Study material »
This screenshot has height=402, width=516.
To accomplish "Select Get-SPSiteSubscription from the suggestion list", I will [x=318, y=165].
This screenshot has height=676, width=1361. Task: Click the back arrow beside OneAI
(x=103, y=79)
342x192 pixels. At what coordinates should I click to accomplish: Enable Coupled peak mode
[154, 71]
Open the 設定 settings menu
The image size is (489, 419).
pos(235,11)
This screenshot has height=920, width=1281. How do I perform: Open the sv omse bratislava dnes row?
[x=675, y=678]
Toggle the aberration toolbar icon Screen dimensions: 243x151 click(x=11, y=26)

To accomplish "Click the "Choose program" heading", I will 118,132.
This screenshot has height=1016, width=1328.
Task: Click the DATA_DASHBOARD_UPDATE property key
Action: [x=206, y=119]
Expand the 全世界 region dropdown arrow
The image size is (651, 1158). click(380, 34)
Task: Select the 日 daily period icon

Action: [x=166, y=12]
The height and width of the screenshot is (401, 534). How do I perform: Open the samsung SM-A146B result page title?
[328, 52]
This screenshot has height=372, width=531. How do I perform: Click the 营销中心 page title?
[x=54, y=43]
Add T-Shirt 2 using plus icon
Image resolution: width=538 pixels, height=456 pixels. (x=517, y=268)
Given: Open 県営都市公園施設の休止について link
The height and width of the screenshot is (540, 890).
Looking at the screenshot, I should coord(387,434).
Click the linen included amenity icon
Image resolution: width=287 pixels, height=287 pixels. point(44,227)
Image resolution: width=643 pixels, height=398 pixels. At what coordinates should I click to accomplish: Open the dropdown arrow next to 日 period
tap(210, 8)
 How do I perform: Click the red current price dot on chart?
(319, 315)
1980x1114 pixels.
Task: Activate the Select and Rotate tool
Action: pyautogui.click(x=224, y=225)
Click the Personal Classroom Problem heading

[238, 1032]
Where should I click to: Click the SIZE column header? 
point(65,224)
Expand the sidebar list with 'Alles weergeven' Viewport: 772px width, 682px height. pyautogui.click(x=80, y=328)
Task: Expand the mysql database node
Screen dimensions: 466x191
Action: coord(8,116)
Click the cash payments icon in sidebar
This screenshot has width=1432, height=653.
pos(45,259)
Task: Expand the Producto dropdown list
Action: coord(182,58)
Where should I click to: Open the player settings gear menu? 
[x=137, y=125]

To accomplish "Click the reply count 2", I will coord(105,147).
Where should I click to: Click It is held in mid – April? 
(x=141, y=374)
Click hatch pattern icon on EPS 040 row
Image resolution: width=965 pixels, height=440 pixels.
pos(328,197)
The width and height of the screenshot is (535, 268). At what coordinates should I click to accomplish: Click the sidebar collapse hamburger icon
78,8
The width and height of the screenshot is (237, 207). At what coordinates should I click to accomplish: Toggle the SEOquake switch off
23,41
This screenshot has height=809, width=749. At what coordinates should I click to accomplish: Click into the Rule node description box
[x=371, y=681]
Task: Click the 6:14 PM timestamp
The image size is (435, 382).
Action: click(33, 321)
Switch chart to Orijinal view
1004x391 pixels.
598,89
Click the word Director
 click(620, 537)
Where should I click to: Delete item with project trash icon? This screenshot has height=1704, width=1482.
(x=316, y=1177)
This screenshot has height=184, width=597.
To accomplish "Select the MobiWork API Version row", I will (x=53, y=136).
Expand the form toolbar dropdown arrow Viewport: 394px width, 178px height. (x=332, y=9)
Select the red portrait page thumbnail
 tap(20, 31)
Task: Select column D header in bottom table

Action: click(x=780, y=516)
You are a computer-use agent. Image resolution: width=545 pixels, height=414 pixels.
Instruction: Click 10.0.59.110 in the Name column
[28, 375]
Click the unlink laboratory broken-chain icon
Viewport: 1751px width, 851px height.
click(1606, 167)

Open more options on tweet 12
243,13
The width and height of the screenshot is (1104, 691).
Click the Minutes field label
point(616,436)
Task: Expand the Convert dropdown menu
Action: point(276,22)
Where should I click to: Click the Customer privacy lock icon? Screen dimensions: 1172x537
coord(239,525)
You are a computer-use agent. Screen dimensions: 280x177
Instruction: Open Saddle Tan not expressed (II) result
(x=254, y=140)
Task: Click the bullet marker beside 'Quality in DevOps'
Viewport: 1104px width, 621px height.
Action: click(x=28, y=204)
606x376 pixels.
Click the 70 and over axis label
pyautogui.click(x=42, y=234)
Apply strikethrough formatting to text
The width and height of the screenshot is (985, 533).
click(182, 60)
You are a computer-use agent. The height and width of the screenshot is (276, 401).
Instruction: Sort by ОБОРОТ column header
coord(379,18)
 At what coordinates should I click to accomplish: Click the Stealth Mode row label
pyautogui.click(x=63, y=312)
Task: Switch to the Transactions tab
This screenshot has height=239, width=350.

Task goal » If the string "agent" is in a line of the entries, pick that line out.

Output for this task »
You are a computer-use agent. Image resolution: width=545 pixels, height=414 pixels.
You are a computer-use agent. Screen dimensions: 280x177
You are a computer-use agent. The height and width of the screenshot is (276, 401).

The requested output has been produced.